Piala Dunia 2026: Prancis Rotasi Besar, Spanyol Pertahankan Skuad di Semifinal
Baca dalam 60 detik
- Pelatih Didier Deschamps memasukkan Bradley Barcola dan Aurelien Tchouameni ke susunan starter Prancis untuk semifinal melawan Spanyol.
- Spanyol tidak melakukan perubahan pada tim yang menang di perempat final, dengan Rodri tetap menjadi motor lini tengah.
- Pemenang laga ini akan berhadapan dengan Argentina atau Inggris di partai puncak Piala Dunia 2026.

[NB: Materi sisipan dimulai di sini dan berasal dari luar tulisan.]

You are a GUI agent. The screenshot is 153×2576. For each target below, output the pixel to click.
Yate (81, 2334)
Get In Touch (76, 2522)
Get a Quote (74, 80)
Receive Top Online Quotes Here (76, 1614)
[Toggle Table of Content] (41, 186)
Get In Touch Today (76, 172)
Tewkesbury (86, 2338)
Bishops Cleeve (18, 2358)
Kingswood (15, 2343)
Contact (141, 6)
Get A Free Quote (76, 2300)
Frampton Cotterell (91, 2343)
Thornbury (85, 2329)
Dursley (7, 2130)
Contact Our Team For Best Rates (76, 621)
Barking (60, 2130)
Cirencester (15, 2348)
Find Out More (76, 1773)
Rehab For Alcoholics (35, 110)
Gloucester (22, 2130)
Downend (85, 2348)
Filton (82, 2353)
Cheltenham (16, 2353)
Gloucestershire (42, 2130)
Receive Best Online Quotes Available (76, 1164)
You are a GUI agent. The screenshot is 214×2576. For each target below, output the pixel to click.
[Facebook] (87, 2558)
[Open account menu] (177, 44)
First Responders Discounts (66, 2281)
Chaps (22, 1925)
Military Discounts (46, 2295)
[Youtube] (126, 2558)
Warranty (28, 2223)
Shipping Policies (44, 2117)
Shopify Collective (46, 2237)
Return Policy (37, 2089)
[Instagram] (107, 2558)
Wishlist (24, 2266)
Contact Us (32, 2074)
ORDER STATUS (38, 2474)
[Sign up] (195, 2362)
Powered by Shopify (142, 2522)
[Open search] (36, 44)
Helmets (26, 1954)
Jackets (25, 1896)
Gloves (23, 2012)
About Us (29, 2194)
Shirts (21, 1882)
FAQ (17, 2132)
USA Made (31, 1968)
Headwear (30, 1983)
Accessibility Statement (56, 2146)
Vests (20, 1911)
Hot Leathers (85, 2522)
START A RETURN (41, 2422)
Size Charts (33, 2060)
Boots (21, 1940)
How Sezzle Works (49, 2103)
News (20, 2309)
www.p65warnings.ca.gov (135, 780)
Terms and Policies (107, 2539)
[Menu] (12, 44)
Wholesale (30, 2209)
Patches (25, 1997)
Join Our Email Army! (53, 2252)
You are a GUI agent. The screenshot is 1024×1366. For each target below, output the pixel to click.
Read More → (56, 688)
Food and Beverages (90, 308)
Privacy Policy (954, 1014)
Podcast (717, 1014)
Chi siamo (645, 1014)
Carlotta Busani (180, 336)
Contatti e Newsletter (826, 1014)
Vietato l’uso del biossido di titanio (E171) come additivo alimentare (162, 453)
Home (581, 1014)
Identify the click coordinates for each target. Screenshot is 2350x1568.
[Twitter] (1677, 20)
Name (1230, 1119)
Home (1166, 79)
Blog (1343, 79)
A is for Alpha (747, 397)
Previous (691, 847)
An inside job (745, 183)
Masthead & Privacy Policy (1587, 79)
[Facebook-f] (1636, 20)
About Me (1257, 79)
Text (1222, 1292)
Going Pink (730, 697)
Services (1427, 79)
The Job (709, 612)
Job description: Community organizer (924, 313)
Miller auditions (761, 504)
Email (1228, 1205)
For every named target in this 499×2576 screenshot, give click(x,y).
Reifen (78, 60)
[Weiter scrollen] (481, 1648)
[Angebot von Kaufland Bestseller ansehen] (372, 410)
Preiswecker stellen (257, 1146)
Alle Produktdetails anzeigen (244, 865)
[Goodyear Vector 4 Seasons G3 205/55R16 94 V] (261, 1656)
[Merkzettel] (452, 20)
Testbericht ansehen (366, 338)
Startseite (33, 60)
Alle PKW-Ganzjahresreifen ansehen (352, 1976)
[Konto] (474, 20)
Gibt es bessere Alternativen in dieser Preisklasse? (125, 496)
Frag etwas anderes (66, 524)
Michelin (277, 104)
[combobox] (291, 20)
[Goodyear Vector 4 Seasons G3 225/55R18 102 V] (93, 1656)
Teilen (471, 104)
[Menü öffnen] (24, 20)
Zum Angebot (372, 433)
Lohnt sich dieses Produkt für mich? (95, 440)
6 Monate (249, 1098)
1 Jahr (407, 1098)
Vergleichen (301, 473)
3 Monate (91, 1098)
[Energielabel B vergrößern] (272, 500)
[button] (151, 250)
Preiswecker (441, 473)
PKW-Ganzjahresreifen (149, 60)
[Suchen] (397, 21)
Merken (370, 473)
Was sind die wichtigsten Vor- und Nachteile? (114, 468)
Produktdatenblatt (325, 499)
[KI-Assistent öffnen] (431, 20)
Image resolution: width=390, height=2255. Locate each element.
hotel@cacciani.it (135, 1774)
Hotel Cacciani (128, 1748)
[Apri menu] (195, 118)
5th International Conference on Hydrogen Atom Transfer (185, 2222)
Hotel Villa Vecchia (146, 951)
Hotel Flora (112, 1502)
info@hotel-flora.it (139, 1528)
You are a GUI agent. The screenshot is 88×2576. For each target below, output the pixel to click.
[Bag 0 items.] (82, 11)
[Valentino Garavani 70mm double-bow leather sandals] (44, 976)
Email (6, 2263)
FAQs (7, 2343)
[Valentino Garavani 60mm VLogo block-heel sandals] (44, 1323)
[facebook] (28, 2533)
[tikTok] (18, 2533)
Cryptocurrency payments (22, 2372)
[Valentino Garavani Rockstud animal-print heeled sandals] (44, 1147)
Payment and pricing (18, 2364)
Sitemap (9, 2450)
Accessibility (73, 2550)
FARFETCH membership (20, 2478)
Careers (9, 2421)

Pertarungan menuju final Piala Dunia 2026 kian memanas. Prancis dan Spanyol saling berhadapan di semifinal, Selasa (14/7) waktu setempat, dengan kedua tim menerapkan strategi berbeda. Pelatih Les Bleus, Didier Deschamps, melakukan dua perubahan penting, sementara La Roja tetap mempertahankan formula yang sudah terbukti.
Bradley Barcola kembali dipercaya mengisi lini depan Prancis setelah sebelumnya menjadi pemain pengganti. Pemain Paris Saint-Germain itu akan beroperasi bersama Ousmane Dembele, Michael Olise, dan kapten Kylian Mbappe. Keputusan ini mengorbankan Desire Doue yang harus rela duduk di bangku cadangan. Di lini tengah, Aurelien Tchouameni yang pulih dari cedera langsung dimainkan sejak menit awal, berduet dengan Adrien Rabiot. Kehadiran Tchouameni memberi keseimbangan ekstra bagi pertahanan Prancis yang selama ini dianggap rentan.
Di kubu Spanyol, pelatih Luis de la Fuente memilih tidak mengubah susunan pemain yang sukses melaju ke semifinal. Rodri tetap menjadi jangkar lini tengah bersama Fabian Ruiz dan Dani Olmo. Sementara itu, Pedri, yang tampil impresif sebagai pemain pengganti di laga sebelumnya, kembali harus memulai dari bangku cadangan. Di lini depan, trio Lamine Yamal, Alex Baena, dan Mikel Oyarzabal dipercaya untuk membongkar pertahanan lawan.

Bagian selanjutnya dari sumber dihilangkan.